Wenn du mehr darüber erfahren willst, was in deinem Kind in so einem Moment vorgeht, dann buche doch mein Online-Programm Eltern-Support mit Ilse. Dort zeige ich dir, was du deinem Kind zutrauen kannst und wie du es ganz entspannt und geplant in die Arbeit einbeziehst.

… und meine?

Ich habe begriffen, dass ich dazu neige, mich selbst ständig vorwärtszutreiben und mir nicht immer Zeit und Raum für meine Entwicklung zu nehmen. Ich habe gesehen, dass ich selbst oft viel zu schnell aufgebe und dass es mir gut tut, meine Ziele mit der Ausdauer und Hartnäckigkeit eines Kindes zu verfolgen.

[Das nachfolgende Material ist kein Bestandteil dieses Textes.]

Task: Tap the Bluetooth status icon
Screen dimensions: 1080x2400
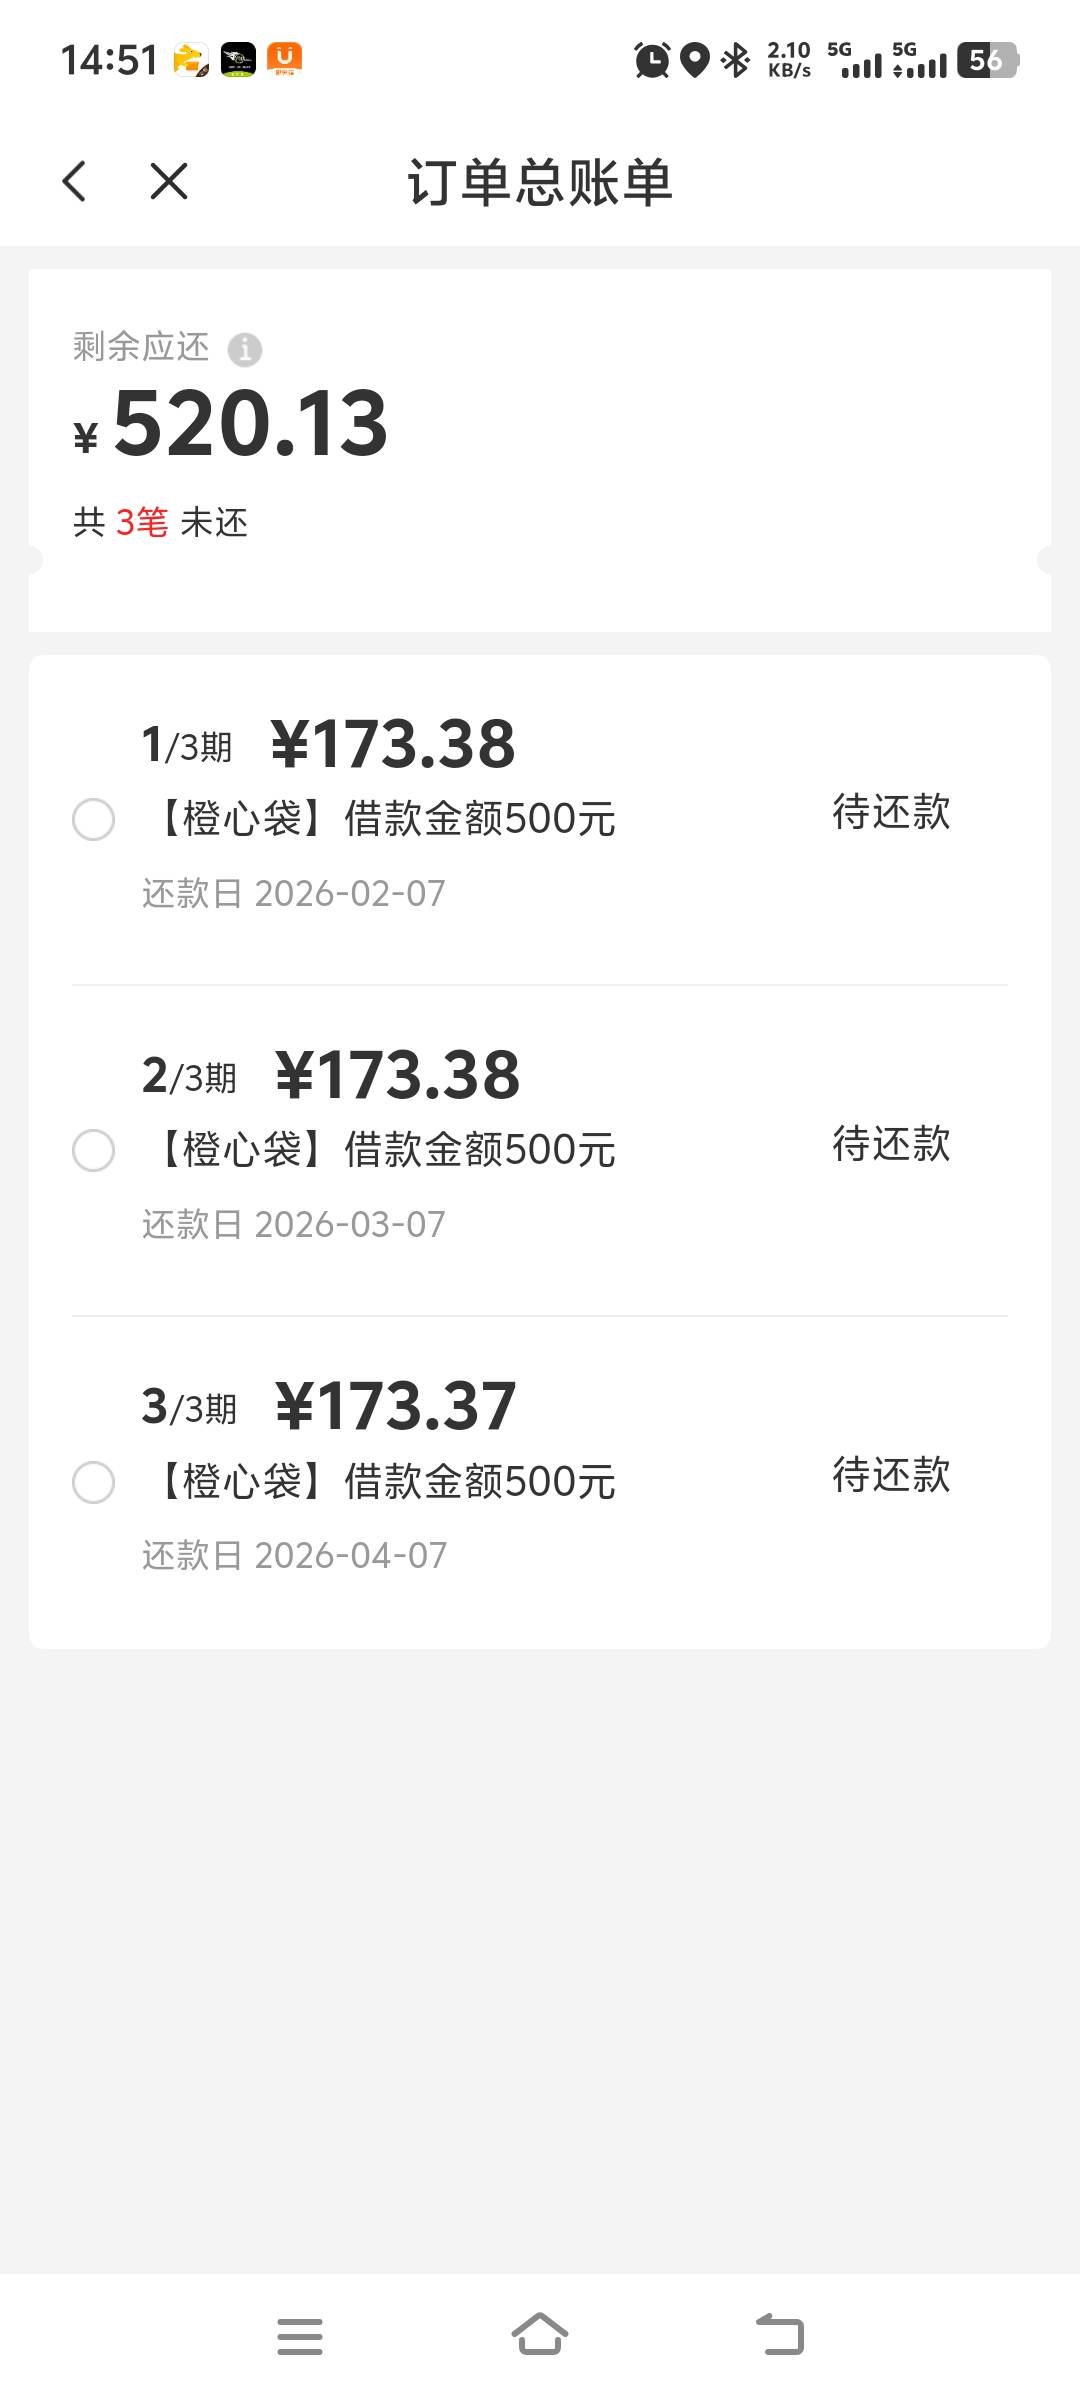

Ich habe erkannt, dass ein Rückschlag kein Grund zur Verzweiflung ist, sondern ein Grund, einen neuen Versuch zu starten. Und schließlich habe ich verstanden, dass Fehler Teil des Lernprozesses sind. Ich habe den Fehler als Feed-back uns somit Teil des Lernprozesses schätzen gelernt.

Wenn etwas nicht funktioniert heißt es lediglich: Lerne aus dem Misserfolg und versuche es beim nächsten Mal anders.

Was bedeutet das für die Selbständigkeit als Unternehmerin

Auch als Unternehmerin kommen mir diese Beobachtungen zugute. Ich bemerke, dass ich dazu neige, alles selbst können und verstehen zu wollen. Ich will jede Tätigkeit, die meine Firma betrifft gemacht haben. Das heißt nicht, dass ich sie immer machen muss. Manche Sachen lagere ich gerne an Spezialisten aus. Wenn ich sie aber einmal wirklich selbst gemacht habe, dann weiß ich, dass ich sie in den Grundzügen begriffen habe. Dann macht mir auch ein Fachmann so schnell kein X für ein U vor. Ich kann dann besser beurteilen, ob derjenige, der diese Arbeit für mich machen soll, etwas von seiner Arbeit versteht, oder nicht. Das hilft mir, Vertrauen aufzubauen und mich auf die anderen zu verlassen. So habe ich den Kopf frei, für die Dinge, die ich gerne mache, oder die ich aus verschiedenen Gründen selbst machen möchte.

Ich habe auch den Biss, mich in Neues einzuarbeiten. Wenn mir etwas besonders schwer fällt, dann ist mir die kindliche Entwicklung ein Vorbild. Nachdem ich selbst ein Kind war und mich genau so abgemüht habe, um gehen zu lernen, Schreiben zu üben und all die anderen Dinge, die ich heute mit unbewusster Kompetenz beherrsche und mit großer Leichtigkeit ausübe, weiß ich, dass ich alles lernen kann, was ich lernen möchte.

Genau dieses „möchte“ ist der Schlüssel.

Wie sagt Gerald Hüther: „Das Gehirn wird so, wie man es mit Begeisterung benutzt.

Wann wendest du den Zaubersatz als nächstes an?
Was möchtest du als nächstes lernen?